Supplement to “How robust are probabilistic models of higher-level cognition?”

Gary Marcus, Dept. of Psychology, New York University

Ernest Davis, Dept. of Computer Science, New York University

This supplement explains some of the calculations cited in the main paper.

It should be emphasized that all of the alternative models that we analyze below are probabilistic models of the same structure as the ones proposed in the papers that we discuss. In the section on "Balance Beam Experiments", we are applying the identical model to a very closely related task. In the sections on "Lengths of Poems" and on the "Communication" experiment, we are determining the results of applying a model of the same structure to the same task using either priors drawn from more accurate or more pertinent data, or a superior decision rule for action.

Balance Beam Experiments

Consider a balance beam with two stacks of discs: a stack of weight p located at x=a < 0 and a stack of weight q located at x = b > 0. The fulcrum is at 0. Assume that a hypothetical participant judges both positions and weights to be distributed along a truncated Gaussian cut off at 0, with parameters 〈a, σx〉, 〈b, σx〉, 〈p, σw〉, 〈q σw〉, respectively.

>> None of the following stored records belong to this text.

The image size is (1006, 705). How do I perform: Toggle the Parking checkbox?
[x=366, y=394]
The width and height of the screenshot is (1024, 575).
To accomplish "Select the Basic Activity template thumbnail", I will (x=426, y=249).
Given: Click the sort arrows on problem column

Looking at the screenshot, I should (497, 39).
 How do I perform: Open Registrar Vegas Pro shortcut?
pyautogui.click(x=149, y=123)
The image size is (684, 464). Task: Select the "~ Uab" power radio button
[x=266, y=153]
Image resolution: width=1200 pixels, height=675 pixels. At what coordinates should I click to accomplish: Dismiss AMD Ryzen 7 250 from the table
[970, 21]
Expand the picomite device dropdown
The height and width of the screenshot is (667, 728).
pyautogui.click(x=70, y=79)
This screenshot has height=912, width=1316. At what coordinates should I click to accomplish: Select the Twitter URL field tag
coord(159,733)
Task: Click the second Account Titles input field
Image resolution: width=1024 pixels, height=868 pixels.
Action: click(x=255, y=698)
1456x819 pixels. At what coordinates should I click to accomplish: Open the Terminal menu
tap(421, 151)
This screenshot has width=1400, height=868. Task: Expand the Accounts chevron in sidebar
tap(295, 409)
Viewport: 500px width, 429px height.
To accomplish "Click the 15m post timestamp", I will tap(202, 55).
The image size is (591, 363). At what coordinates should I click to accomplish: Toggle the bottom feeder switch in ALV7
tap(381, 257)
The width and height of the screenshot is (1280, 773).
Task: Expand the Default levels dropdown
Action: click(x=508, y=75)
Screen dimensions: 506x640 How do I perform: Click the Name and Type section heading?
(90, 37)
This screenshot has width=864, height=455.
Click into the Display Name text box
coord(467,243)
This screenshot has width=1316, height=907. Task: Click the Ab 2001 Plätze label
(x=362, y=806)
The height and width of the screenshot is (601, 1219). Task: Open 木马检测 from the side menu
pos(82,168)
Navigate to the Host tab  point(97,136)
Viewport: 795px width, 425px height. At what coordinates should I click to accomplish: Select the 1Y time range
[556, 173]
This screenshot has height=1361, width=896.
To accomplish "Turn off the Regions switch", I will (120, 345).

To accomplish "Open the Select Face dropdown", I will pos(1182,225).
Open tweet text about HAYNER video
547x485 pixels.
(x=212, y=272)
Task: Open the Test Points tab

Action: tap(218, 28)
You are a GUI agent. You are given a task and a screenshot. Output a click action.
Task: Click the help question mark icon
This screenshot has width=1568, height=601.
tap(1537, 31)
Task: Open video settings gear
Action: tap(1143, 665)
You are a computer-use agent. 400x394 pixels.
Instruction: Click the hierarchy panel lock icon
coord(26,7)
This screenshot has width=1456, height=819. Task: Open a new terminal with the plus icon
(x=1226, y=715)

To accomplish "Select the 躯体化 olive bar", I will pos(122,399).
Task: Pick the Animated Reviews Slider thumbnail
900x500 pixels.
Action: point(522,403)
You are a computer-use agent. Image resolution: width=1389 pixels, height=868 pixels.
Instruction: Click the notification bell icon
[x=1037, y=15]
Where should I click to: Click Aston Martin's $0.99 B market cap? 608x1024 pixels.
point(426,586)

The truncation of the Gaussian corresponds to the assumption that the participant is reliably correct in judging which side of the fulcrum each pile of disks is on and knows that the weights are non-negative; it is analogous to the “deterministic transformation that prevents blocks from interpenetrating” described in Hamrick et al. A random sample of points in a Gaussian truncated at 0 is generated by first generating points according to the complete Gaussian, and then excluding those points whose sign is opposite to that of the mean.

Figure 1: Balance beam with a=-3, b=2, p=3, q=4.

Following the model proposed by Hamrick et al., we posit that the participant computes the probability that the balance beam will lean left or right, by simulating scenarios according to this distribution and using the correct physical theory; and he predicts the outcome with higher probability.

If σx and σw are both small, then the participant's perceptions are essentially accurate, and therefore the model predicts that participant will answer correctly. If σx is large and σw is small, then essentially the participant is ignoring the location information and just using the heuristic that the heavier side will fall down. If σx is small and σw is large, then essentially the participant is ignoring weight information and using the heuristic that the disk further from the fulcrum will fall down.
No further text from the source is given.